自宅で最期まで面倒を見る覚悟をするなら、訪問介護と看護についてアドバイスをもらえるケアマネジャー(介護支援専門員)の助けが必要です。在宅療養中の介護と医療をつないでくれる存在がケアマネジャーです。自宅で介護をする場合の病人の世話は大変な作業になります。特に大部分を占めるのが入浴・食事・排泄介助です。この3つは介護負担が高く、介護者の精神状態悪化に結びつきやすいのです。そのため、ケアマネジャーにヘルパーと訪問看護師とかかりつけ医師の情報共有できるような仕組みを作ってもらいケアプランを作成してもらいます。


自宅で看取りをするは訪問看護師の力を借りることが必要不可欠です。訪問看護師は自宅で療養している間の医療的な介入や、日常生活の処置など様々なことを行ってくれます。また、療養されている患者さんだけでなく、家族に対しても精神的なフォローや情報提供といった介入をしてくれます。
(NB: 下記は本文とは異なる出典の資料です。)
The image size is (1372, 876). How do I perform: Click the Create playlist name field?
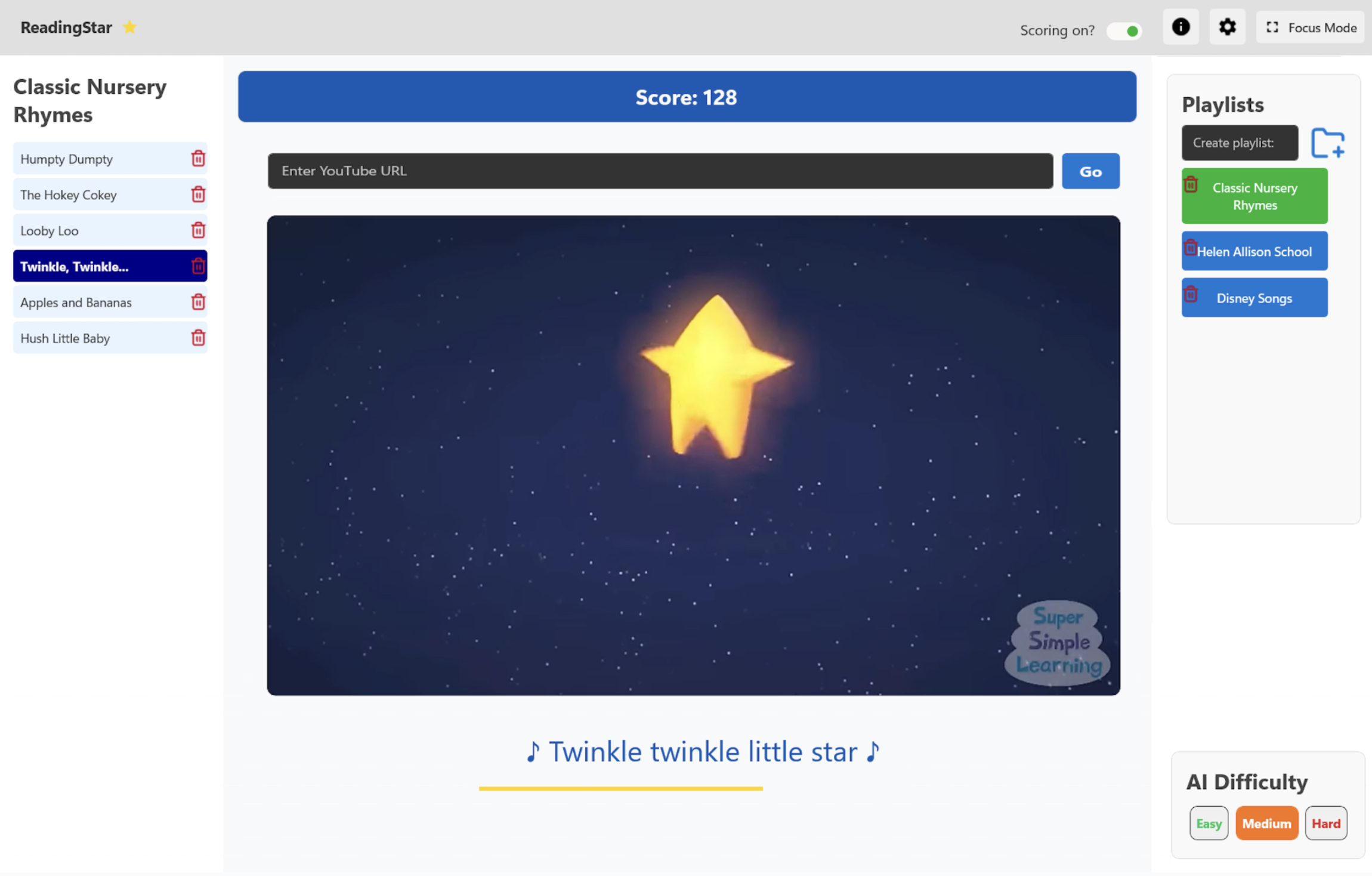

訪問看護同様に必要なのがかかりつけ医です。かかりつけ医は定期的な診察や、状態が悪化したときの対応、そして死亡直後の書類作成を行ってくれます。スムーズに死亡診断書がもらえるのも、自宅で最期を迎えるためには重要な要素です。かかりつけ医を見つけるには、これまで治療されていた病院が紹介をしてくれることもありますし、地域包括支援センターや市町村の在宅医療相談窓口で相談すると紹介してもらえます。


ご自宅で充分な介護を受け、寿命を全うされて逝去された皆様は、すべて安らかなお顔をしています。そして、ご遺族も「しっかりやってあげた」と言う満足感も現れています。このような場面に立ち会い、ご遺体に向かうと「うらやましい」と言う思いを胸に旅立ちの支度に取り掛かります。